_Assignment:_
Exact repetition of the data below is required.

[Collected data]
::::::::

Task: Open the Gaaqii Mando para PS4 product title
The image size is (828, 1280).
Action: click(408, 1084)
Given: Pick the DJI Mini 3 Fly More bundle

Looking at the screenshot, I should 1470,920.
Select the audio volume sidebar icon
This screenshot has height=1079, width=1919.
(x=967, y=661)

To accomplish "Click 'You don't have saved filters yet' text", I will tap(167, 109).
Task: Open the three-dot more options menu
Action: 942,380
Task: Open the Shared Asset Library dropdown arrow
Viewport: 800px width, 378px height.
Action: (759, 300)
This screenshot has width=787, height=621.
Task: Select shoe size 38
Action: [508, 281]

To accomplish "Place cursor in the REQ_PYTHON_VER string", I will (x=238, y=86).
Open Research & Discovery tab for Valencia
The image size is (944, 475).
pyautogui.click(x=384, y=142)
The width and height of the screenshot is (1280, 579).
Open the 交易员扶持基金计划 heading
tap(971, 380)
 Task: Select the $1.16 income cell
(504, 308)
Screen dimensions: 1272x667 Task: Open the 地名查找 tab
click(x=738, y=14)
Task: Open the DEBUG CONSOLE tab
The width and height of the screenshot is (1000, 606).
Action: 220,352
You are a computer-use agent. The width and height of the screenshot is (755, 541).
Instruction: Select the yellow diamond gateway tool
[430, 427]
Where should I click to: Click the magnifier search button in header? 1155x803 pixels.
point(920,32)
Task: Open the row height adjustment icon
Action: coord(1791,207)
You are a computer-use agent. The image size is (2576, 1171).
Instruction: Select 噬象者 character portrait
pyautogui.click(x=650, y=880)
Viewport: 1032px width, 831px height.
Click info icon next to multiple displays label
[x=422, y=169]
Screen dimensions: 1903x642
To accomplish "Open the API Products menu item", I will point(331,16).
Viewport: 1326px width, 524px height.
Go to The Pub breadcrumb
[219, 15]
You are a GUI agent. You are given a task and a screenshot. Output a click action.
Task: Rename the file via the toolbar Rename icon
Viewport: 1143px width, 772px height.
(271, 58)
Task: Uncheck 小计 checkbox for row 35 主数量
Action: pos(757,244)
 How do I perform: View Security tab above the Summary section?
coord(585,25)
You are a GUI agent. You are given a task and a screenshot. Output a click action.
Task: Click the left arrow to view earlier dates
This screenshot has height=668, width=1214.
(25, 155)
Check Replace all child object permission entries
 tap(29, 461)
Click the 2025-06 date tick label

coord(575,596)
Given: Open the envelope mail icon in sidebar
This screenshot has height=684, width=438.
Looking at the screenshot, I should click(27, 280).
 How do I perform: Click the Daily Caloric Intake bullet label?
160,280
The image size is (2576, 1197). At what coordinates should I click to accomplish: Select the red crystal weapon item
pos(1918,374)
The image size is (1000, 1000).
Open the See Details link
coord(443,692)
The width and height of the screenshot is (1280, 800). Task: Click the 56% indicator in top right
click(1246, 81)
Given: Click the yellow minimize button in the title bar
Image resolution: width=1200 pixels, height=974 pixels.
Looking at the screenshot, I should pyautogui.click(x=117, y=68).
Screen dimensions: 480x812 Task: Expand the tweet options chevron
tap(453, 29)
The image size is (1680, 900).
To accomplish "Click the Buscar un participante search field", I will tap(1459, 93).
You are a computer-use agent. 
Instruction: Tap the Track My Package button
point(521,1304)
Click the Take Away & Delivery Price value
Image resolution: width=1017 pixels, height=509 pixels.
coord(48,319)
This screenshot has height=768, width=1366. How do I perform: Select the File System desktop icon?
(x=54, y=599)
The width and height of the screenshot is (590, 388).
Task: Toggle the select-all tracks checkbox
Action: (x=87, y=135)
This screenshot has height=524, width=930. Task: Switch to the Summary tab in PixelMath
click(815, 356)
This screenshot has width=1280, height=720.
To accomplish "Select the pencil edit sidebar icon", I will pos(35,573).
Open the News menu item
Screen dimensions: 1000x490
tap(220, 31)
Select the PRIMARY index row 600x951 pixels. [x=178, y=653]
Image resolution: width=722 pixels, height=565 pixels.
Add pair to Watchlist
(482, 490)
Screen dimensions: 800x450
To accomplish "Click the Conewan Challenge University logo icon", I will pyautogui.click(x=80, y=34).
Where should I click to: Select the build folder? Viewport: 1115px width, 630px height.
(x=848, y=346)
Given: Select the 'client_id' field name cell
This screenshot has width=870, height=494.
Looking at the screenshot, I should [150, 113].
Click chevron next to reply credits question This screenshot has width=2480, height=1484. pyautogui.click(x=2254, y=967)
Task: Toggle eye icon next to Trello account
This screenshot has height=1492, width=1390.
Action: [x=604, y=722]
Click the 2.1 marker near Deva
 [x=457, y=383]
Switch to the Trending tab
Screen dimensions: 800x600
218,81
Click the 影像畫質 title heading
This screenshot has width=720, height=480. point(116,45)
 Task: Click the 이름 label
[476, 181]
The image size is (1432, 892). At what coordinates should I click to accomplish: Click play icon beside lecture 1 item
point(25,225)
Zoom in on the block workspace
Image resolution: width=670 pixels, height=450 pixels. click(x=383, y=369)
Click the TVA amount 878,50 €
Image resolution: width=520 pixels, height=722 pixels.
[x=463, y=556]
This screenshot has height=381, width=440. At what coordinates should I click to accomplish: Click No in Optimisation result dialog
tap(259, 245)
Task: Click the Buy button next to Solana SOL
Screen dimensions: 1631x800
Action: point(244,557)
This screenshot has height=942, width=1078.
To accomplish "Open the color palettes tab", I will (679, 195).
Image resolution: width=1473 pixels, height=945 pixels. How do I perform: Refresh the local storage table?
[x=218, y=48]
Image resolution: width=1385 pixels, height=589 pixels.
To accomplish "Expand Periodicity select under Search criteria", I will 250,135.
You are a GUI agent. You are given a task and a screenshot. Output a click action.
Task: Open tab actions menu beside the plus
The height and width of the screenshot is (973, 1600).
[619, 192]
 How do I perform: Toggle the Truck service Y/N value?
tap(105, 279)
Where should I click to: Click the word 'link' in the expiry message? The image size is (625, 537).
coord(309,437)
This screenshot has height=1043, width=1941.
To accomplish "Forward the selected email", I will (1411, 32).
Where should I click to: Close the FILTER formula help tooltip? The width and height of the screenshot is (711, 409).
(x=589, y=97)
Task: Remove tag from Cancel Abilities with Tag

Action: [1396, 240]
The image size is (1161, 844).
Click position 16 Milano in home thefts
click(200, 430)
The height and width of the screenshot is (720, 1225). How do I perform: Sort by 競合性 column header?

::::::::

_Task result:_
Task: Open the Gaaqii Mando para PS4 product title
The image size is (828, 1280).
Action: click(408, 1084)
Given: Pick the DJI Mini 3 Fly More bundle

Looking at the screenshot, I should 1470,920.
Select the audio volume sidebar icon
This screenshot has height=1079, width=1919.
(x=967, y=661)

To accomplish "Click 'You don't have saved filters yet' text", I will tap(167, 109).
Task: Open the three-dot more options menu
Action: 942,380
Task: Open the Shared Asset Library dropdown arrow
Viewport: 800px width, 378px height.
Action: (759, 300)
This screenshot has width=787, height=621.
Task: Select shoe size 38
Action: [508, 281]

To accomplish "Place cursor in the REQ_PYTHON_VER string", I will (x=238, y=86).
Open Research & Discovery tab for Valencia
The image size is (944, 475).
pyautogui.click(x=384, y=142)
The width and height of the screenshot is (1280, 579).
Open the 交易员扶持基金计划 heading
tap(971, 380)
 Task: Select the $1.16 income cell
(504, 308)
Screen dimensions: 1272x667 Task: Open the 地名查找 tab
click(x=738, y=14)
Task: Open the DEBUG CONSOLE tab
The width and height of the screenshot is (1000, 606).
Action: 220,352
You are a computer-use agent. The width and height of the screenshot is (755, 541).
Instruction: Select the yellow diamond gateway tool
[430, 427]
Where should I click to: Click the magnifier search button in header? 1155x803 pixels.
point(920,32)
Task: Open the row height adjustment icon
Action: coord(1791,207)
You are a computer-use agent. The image size is (2576, 1171).
Instruction: Select 噬象者 character portrait
pyautogui.click(x=650, y=880)
Viewport: 1032px width, 831px height.
Click info icon next to multiple displays label
[x=422, y=169]
Screen dimensions: 1903x642
To accomplish "Open the API Products menu item", I will point(331,16).
Viewport: 1326px width, 524px height.
Go to The Pub breadcrumb
[219, 15]
You are a GUI agent. You are given a task and a screenshot. Output a click action.
Task: Rename the file via the toolbar Rename icon
Viewport: 1143px width, 772px height.
(271, 58)
Task: Uncheck 小计 checkbox for row 35 主数量
Action: pos(757,244)
 How do I perform: View Security tab above the Summary section?
coord(585,25)
You are a GUI agent. You are given a task and a screenshot. Output a click action.
Task: Click the left arrow to view earlier dates
This screenshot has height=668, width=1214.
(25, 155)
Check Replace all child object permission entries
 tap(29, 461)
Click the 2025-06 date tick label

coord(575,596)
Given: Open the envelope mail icon in sidebar
This screenshot has height=684, width=438.
Looking at the screenshot, I should click(27, 280).
 How do I perform: Click the Daily Caloric Intake bullet label?
160,280
The image size is (2576, 1197). At what coordinates should I click to accomplish: Select the red crystal weapon item
pos(1918,374)
The image size is (1000, 1000).
Open the See Details link
coord(443,692)
The width and height of the screenshot is (1280, 800). Task: Click the 56% indicator in top right
click(1246, 81)
Given: Click the yellow minimize button in the title bar
Image resolution: width=1200 pixels, height=974 pixels.
Looking at the screenshot, I should pyautogui.click(x=117, y=68).
Screen dimensions: 480x812 Task: Expand the tweet options chevron
tap(453, 29)
The image size is (1680, 900).
To accomplish "Click the Buscar un participante search field", I will tap(1459, 93).
You are a computer-use agent. 
Instruction: Tap the Track My Package button
point(521,1304)
Click the Take Away & Delivery Price value
Image resolution: width=1017 pixels, height=509 pixels.
coord(48,319)
This screenshot has height=768, width=1366. How do I perform: Select the File System desktop icon?
(x=54, y=599)
The width and height of the screenshot is (590, 388).
Task: Toggle the select-all tracks checkbox
Action: (x=87, y=135)
This screenshot has height=524, width=930. Task: Switch to the Summary tab in PixelMath
click(815, 356)
This screenshot has width=1280, height=720.
To accomplish "Select the pencil edit sidebar icon", I will pos(35,573).
Open the News menu item
Screen dimensions: 1000x490
tap(220, 31)
Select the PRIMARY index row 600x951 pixels. [x=178, y=653]
Image resolution: width=722 pixels, height=565 pixels.
Add pair to Watchlist
(482, 490)
Screen dimensions: 800x450
To accomplish "Click the Conewan Challenge University logo icon", I will pyautogui.click(x=80, y=34).
Where should I click to: Select the build folder? Viewport: 1115px width, 630px height.
(x=848, y=346)
Given: Select the 'client_id' field name cell
This screenshot has width=870, height=494.
Looking at the screenshot, I should [150, 113].
Click chevron next to reply credits question This screenshot has width=2480, height=1484. pyautogui.click(x=2254, y=967)
Task: Toggle eye icon next to Trello account
This screenshot has height=1492, width=1390.
Action: [x=604, y=722]
Click the 2.1 marker near Deva
 [x=457, y=383]
Switch to the Trending tab
Screen dimensions: 800x600
218,81
Click the 影像畫質 title heading
This screenshot has width=720, height=480. point(116,45)
 Task: Click the 이름 label
[476, 181]
The image size is (1432, 892). At what coordinates should I click to accomplish: Click play icon beside lecture 1 item
point(25,225)
Zoom in on the block workspace
Image resolution: width=670 pixels, height=450 pixels. click(x=383, y=369)
Click the TVA amount 878,50 €
Image resolution: width=520 pixels, height=722 pixels.
[x=463, y=556]
This screenshot has height=381, width=440. At what coordinates should I click to accomplish: Click No in Optimisation result dialog
tap(259, 245)
Task: Click the Buy button next to Solana SOL
Screen dimensions: 1631x800
Action: point(244,557)
This screenshot has height=942, width=1078.
To accomplish "Open the color palettes tab", I will (679, 195).
Image resolution: width=1473 pixels, height=945 pixels. How do I perform: Refresh the local storage table?
[x=218, y=48]
Image resolution: width=1385 pixels, height=589 pixels.
To accomplish "Expand Periodicity select under Search criteria", I will 250,135.
You are a GUI agent. You are given a task and a screenshot. Output a click action.
Task: Open tab actions menu beside the plus
The height and width of the screenshot is (973, 1600).
[619, 192]
 How do I perform: Toggle the Truck service Y/N value?
tap(105, 279)
Where should I click to: Click the word 'link' in the expiry message? The image size is (625, 537).
coord(309,437)
This screenshot has height=1043, width=1941.
To accomplish "Forward the selected email", I will (1411, 32).
Where should I click to: Close the FILTER formula help tooltip? The width and height of the screenshot is (711, 409).
(x=589, y=97)
Task: Remove tag from Cancel Abilities with Tag

Action: [1396, 240]
The image size is (1161, 844).
Click position 16 Milano in home thefts
click(200, 430)
The height and width of the screenshot is (720, 1225). How do I perform: Sort by 競合性 column header?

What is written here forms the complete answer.